TASK REQUIREMENTS: Give an exact transcription limited to the lines from the one with "Where should I" through the end of the entries, including both; no pictures belong in it.

THE INPUT:
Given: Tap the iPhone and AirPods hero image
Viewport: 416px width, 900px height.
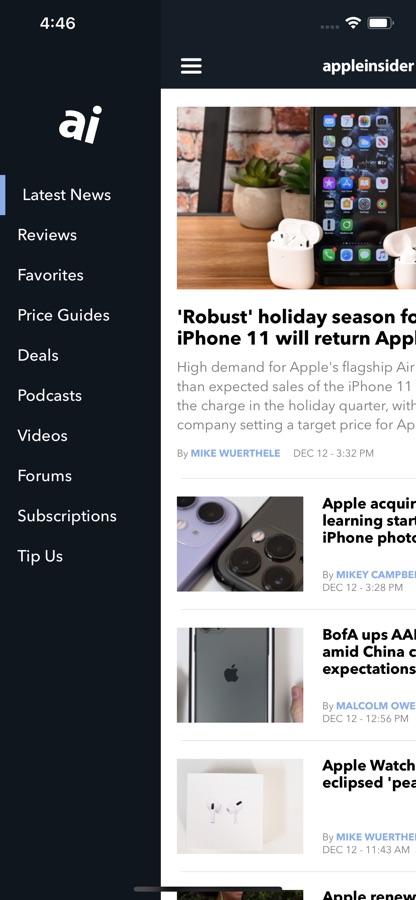Looking at the screenshot, I should point(296,198).
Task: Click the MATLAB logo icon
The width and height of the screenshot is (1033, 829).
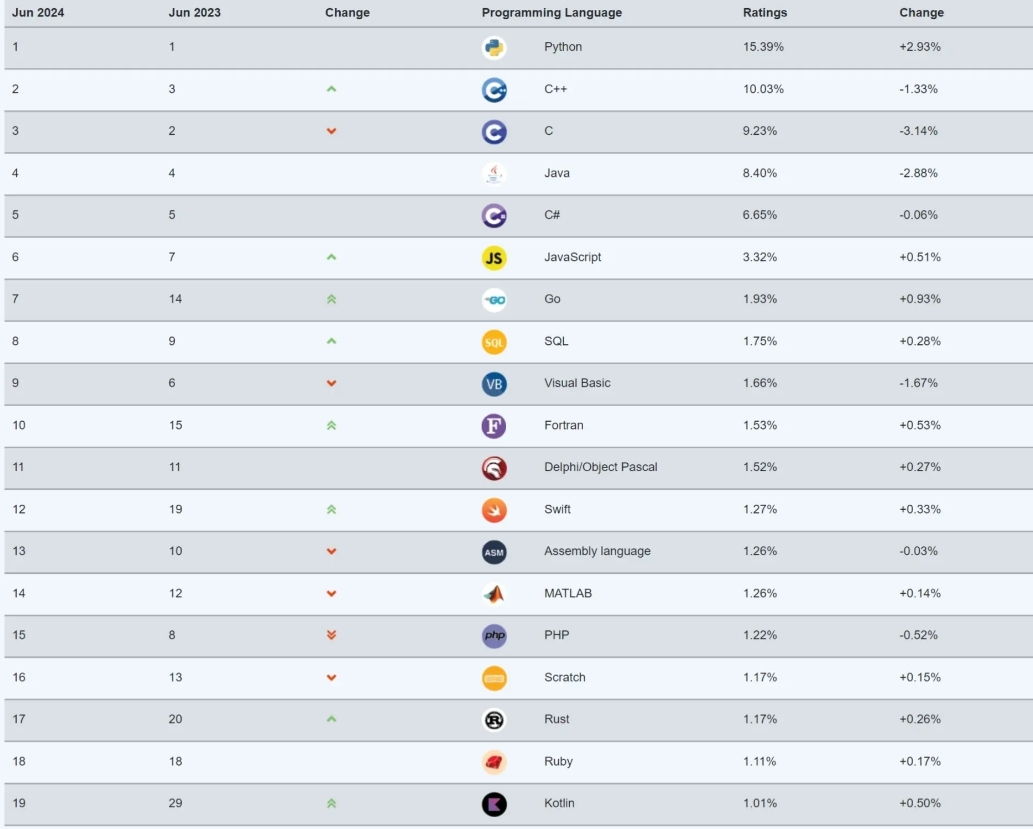Action: pyautogui.click(x=493, y=594)
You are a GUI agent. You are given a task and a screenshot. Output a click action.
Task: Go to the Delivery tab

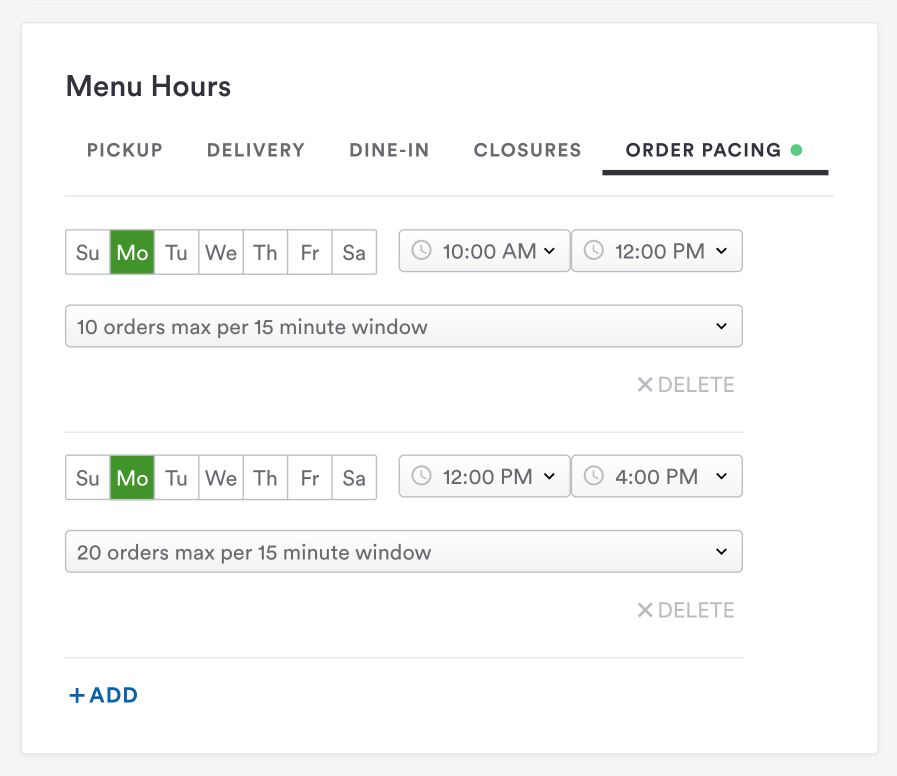coord(256,150)
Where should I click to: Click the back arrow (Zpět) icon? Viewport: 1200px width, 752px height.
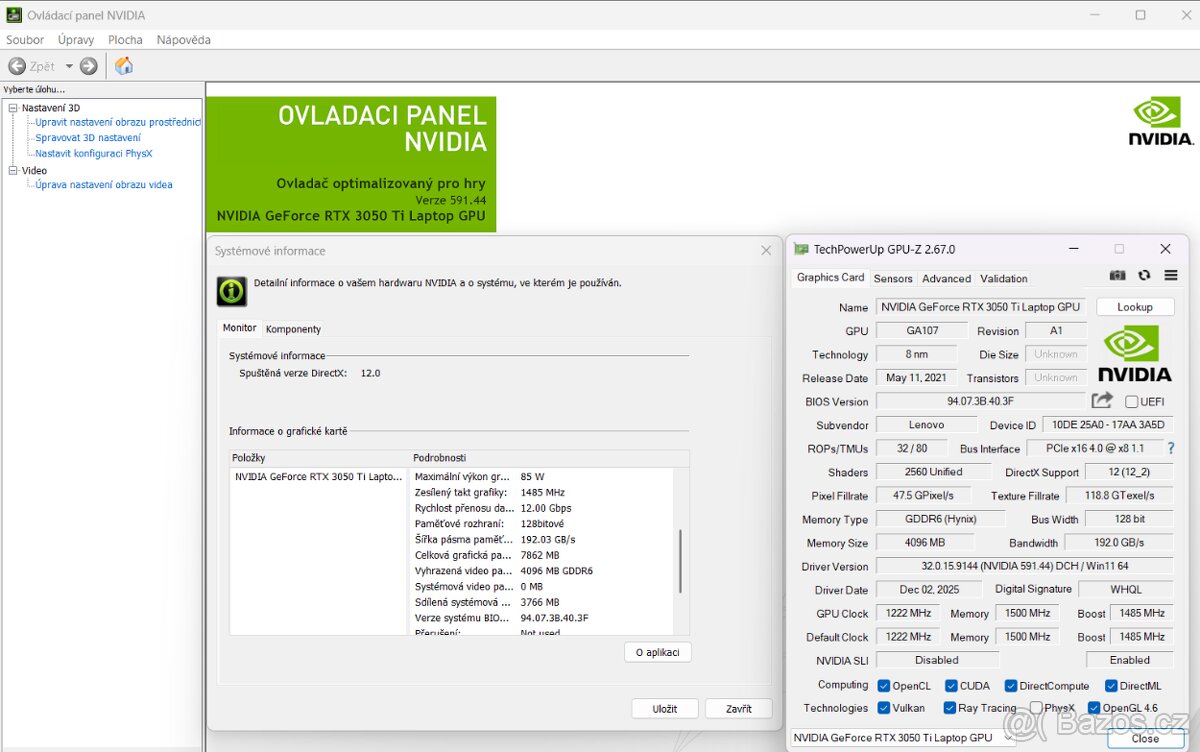pyautogui.click(x=17, y=66)
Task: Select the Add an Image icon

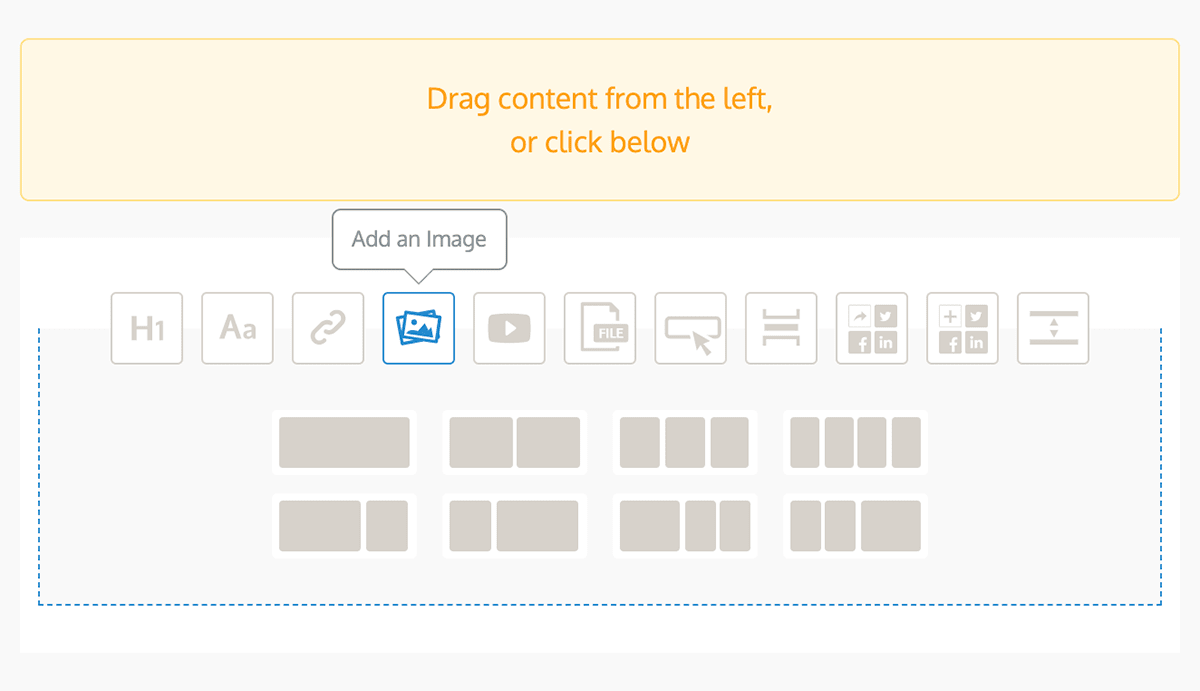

RESULT OF THIS EXERCISE:
Where should I click to: Click the back arrow (Zpět) icon? Viewport: 1200px width, 752px height.
pyautogui.click(x=17, y=66)
Task: Select the Add an Image icon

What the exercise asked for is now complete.